─── Recorded information ───

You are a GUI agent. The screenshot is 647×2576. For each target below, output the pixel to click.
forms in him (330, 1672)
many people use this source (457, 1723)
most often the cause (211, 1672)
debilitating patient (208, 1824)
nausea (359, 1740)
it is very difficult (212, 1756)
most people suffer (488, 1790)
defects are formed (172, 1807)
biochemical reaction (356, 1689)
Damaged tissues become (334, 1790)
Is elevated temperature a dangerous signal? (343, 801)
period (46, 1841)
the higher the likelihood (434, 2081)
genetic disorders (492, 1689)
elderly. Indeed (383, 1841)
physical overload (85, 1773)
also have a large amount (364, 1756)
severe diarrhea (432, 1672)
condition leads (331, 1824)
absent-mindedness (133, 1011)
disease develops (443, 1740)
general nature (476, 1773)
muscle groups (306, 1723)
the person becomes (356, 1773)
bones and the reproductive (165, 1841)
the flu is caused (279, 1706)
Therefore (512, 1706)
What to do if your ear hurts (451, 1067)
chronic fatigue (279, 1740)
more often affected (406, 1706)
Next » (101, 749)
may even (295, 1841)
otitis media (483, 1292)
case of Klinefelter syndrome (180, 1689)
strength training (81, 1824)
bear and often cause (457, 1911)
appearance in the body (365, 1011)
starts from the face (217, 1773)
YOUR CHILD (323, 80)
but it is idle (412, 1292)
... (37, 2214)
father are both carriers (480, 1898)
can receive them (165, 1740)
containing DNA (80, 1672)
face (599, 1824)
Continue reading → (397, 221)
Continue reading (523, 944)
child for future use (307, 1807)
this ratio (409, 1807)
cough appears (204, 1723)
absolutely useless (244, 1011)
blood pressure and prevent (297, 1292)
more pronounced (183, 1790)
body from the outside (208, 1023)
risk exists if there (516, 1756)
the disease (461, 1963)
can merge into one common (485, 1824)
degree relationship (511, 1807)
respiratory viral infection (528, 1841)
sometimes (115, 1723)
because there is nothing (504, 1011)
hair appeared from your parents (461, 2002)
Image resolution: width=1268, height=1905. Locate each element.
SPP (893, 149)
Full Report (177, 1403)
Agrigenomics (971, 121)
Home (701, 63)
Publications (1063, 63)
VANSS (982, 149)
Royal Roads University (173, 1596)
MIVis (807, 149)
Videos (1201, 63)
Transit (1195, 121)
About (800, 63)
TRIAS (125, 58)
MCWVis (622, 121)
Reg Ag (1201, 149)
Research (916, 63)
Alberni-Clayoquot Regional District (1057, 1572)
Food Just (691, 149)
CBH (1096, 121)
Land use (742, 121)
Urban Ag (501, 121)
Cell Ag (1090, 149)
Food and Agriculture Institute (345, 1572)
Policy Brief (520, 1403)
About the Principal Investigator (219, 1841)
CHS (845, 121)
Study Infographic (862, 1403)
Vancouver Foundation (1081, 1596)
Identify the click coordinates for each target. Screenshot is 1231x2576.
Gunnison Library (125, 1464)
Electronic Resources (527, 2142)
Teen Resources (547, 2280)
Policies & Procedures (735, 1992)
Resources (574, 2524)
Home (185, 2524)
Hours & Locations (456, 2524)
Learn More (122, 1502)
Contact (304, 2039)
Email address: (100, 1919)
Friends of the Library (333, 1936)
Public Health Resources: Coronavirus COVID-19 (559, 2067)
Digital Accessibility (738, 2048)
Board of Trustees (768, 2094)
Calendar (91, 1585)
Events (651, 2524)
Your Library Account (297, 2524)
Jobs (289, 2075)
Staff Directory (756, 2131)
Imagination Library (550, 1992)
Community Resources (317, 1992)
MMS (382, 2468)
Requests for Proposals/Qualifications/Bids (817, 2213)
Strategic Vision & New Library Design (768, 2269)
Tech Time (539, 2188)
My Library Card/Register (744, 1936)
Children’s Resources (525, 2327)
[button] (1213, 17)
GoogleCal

───

# What to work on:
Look above for the line with "absent-mindedness (133, 1011)"; retype exactly that line, every line after it up to the line with "blood pressure and prevent (297, 1292)", and that line too, nothing else.

# Exercise result:
absent-mindedness (133, 1011)
disease develops (443, 1740)
general nature (476, 1773)
muscle groups (306, 1723)
the person becomes (356, 1773)
bones and the reproductive (165, 1841)
the flu is caused (279, 1706)
Therefore (512, 1706)
What to do if your ear hurts (451, 1067)
chronic fatigue (279, 1740)
more often affected (406, 1706)
Next » (101, 749)
may even (295, 1841)
otitis media (483, 1292)
case of Klinefelter syndrome (180, 1689)
strength training (81, 1824)
bear and often cause (457, 1911)
appearance in the body (365, 1011)
starts from the face (217, 1773)
YOUR CHILD (323, 80)
but it is idle (412, 1292)
... (37, 2214)
father are both carriers (480, 1898)
can receive them (165, 1740)
containing DNA (80, 1672)
face (599, 1824)
Continue reading → (397, 221)
Continue reading (523, 944)
child for future use (307, 1807)
this ratio (409, 1807)
cough appears (204, 1723)
absolutely useless (244, 1011)
blood pressure and prevent (297, 1292)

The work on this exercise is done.